While union officials hailed the ratifications as a breakthrough, the news came as a surprise last night to WestFarm representatives, who said they hadn't seen the proposals approved by Teamsters members.

"We just don't know what they voted on," said WestFarm spokesman Joel VanEtta. "We have to figure out the specific terms they voted on and make a determination."

Workers have been locked out since Aug. 31 at the Seattle and Issaquah plants of WestFarm Foods, which makes Darigold milk and ice cream.

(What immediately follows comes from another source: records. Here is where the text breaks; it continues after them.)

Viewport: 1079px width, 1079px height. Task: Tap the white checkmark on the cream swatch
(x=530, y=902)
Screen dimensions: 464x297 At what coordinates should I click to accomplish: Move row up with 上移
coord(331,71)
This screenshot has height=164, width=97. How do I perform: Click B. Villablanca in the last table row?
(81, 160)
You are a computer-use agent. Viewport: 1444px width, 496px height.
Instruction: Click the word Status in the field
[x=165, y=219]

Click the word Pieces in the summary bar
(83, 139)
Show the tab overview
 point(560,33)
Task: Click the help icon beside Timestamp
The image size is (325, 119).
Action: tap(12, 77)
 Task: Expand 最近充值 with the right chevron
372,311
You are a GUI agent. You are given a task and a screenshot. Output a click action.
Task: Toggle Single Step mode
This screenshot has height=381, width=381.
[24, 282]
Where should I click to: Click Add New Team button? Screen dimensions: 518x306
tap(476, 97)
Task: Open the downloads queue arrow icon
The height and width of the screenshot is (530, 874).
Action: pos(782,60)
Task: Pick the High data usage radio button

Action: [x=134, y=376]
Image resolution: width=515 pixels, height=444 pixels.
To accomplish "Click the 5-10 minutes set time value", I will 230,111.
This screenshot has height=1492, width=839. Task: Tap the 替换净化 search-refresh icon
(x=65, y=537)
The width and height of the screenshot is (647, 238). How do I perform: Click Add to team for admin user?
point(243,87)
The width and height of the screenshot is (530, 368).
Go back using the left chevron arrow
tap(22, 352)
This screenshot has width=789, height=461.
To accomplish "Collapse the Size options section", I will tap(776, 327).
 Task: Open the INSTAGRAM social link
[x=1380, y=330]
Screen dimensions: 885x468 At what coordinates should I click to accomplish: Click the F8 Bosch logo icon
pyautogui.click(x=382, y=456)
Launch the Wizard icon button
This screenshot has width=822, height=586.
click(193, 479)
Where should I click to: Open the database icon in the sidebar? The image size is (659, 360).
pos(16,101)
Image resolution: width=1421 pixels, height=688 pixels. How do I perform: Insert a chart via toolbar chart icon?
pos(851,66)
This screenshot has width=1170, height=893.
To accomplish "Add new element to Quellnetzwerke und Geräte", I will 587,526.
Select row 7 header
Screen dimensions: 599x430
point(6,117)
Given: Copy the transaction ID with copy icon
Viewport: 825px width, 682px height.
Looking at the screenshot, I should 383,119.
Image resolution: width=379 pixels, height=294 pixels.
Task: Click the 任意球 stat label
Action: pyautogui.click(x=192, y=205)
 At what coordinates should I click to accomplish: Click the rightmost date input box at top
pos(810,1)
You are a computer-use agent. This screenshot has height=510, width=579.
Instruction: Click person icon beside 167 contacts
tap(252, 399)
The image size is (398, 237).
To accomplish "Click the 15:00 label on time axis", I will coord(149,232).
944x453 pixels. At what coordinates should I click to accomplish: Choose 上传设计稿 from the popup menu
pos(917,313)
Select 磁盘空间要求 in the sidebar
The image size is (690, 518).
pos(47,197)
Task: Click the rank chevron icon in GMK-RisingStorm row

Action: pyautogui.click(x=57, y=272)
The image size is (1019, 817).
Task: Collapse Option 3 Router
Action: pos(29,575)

The two sides have sparred over wages, benefits and the prospect of future outsourcing.

Yesterday, representatives from the International Brotherhood of Teamsters said members of Local 66 had ratified two contract proposals — one offered by WestFarms last month and later amended by the union, as well as a union counterproposal.

Before the lockout is lifted, any final contract requires the company's approval.

Garnet Zimmerman, Teamsters International vice president, said the proposals were faxed to Darigold representatives yesterday afternoon. But no meeting had been scheduled as of last night, and Zimmerman had not heard comment from Darigold representatives.

Employees have rejected previous WestFarm proposals, which they said would open the door to outsourcing workers' jobs.

WestFarm maintains it needs to cut costs to compete with nonunion dairies, whose labor costs are 25 to 30 percent lower.

Zimmerman said a proposal last month from WestFarm called for union members to accept a $1-per-hour reduction in pay and to drop unfair-labor-practice charges filed with the National Labor Relations Board. Both proposals ratified by union members yesterday address those issues in different ways.

"We're hoping the company accepts the offer and puts workers back to work in six to seven days," Zimmerman said.

"When over 200 workers have been locked out, and people are losing their homes and cars, it's hard to be happy with the terms," he added.

VanEtta, meanwhile, said the company needs to digest the proposals before deciding whether to accept them and end the lockout.

"We'll have to take some time to analyze exactly what they voted on," he said.